The CSSF stated that ICOs are subject to all current, existing laws, notably to AML/CTF regulation. The CSSF further emphasized that it does not wish to impede blockchain, acknowledging the benefits of distributed ledger technologies for innovation and increased transparency in financial markets. The CSSF even invites ICO promoters to contact it before a potential launch in order to check the different legal frameworks that might apply. This discussion-based approach aligns with the CSSF’s usual behaviour with respect to new technologies and innovation.
Additionally, we would like to highlight that in its “VC Warning 2018,” the CSSF states that cryptocurrencies are actually not currencies but rather a “means of exchange,” which seems to contradict the CSSF’s “scriptural money” definition provided in the “Bitcoin Communiqué 2014” four years ago. Even though – as mentioned above – that communiqué was quietly taken offline mid-February 2018, it is important to remember that it has not been officially withdrawn. It is present in the CSSF’s official newsletter n°157, dated February 2014; and still online at the date of this publication.
“No specific regulation in Luxembourg is in place. However, Luxembourg’s regulator is in constant contact with the active crypto platforms that are already present or supervised.”

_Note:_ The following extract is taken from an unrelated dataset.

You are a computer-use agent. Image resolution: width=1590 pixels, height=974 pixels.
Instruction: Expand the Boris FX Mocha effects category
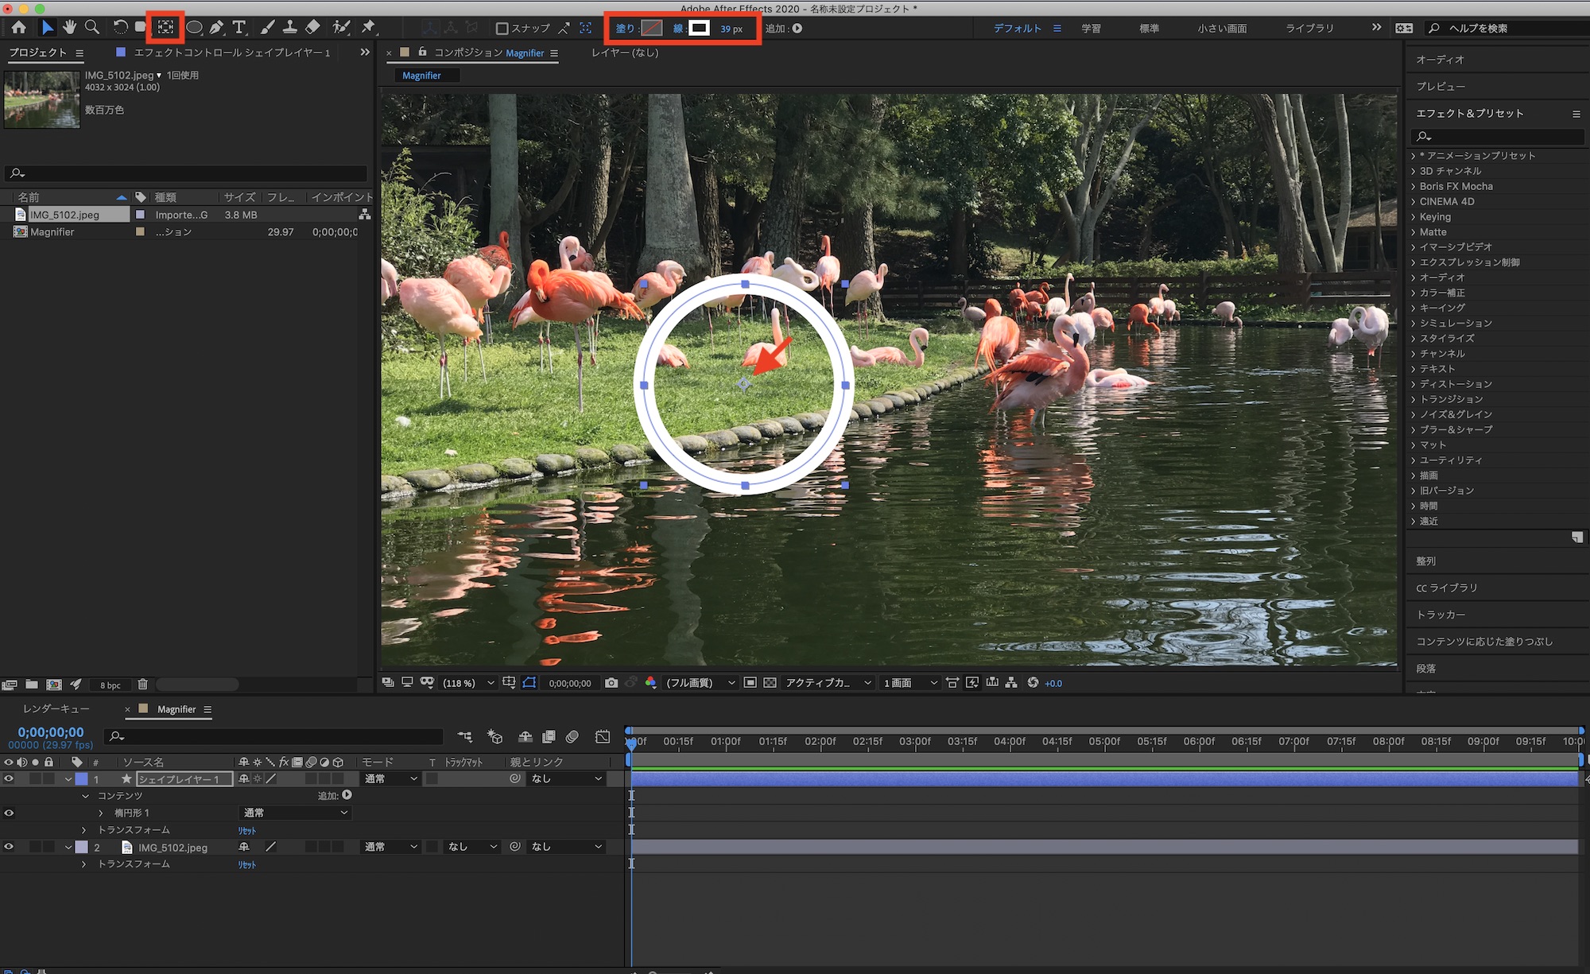1414,186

In general, we have the impression that the European Commission, European Parliament and European Court of Justice lean toward cryptocurrencies being interpreted as a “means of payment.” On the other hand, national governments – the financial market regulators and the central banks – advocate for a legal definition that favors a “means of exchange.”
At first glance, the difference in interpretations may seem trivial, but this distinction is crucial, as it will determine the tax treatment of cryptocurrencies. If cryptographic assets were defined legally as a “means of payment”, then cryptocurrencies would be treated the same as foreign currencies and thus be exempt from VAT. If, however, they were defined as a “means of exchange,” national VAT rates would apply.
To summarize, we currently ascertain that no specific regulation in Luxembourg is in place. However, Luxembourg’s regulator is in constant contact with the active crypto platforms that are already present or supervised. As of the date of this publication, we expect the CSSF to continue considering every new application under one of the possible existing licenses.
Furthermore, there are hints (including from the CSSF) that the Anti-Money Laundering Directive 5 (AMLD5) might define cryptocurrencies as a “means of exchange” which could send a VAT shockwave through European crypto markets.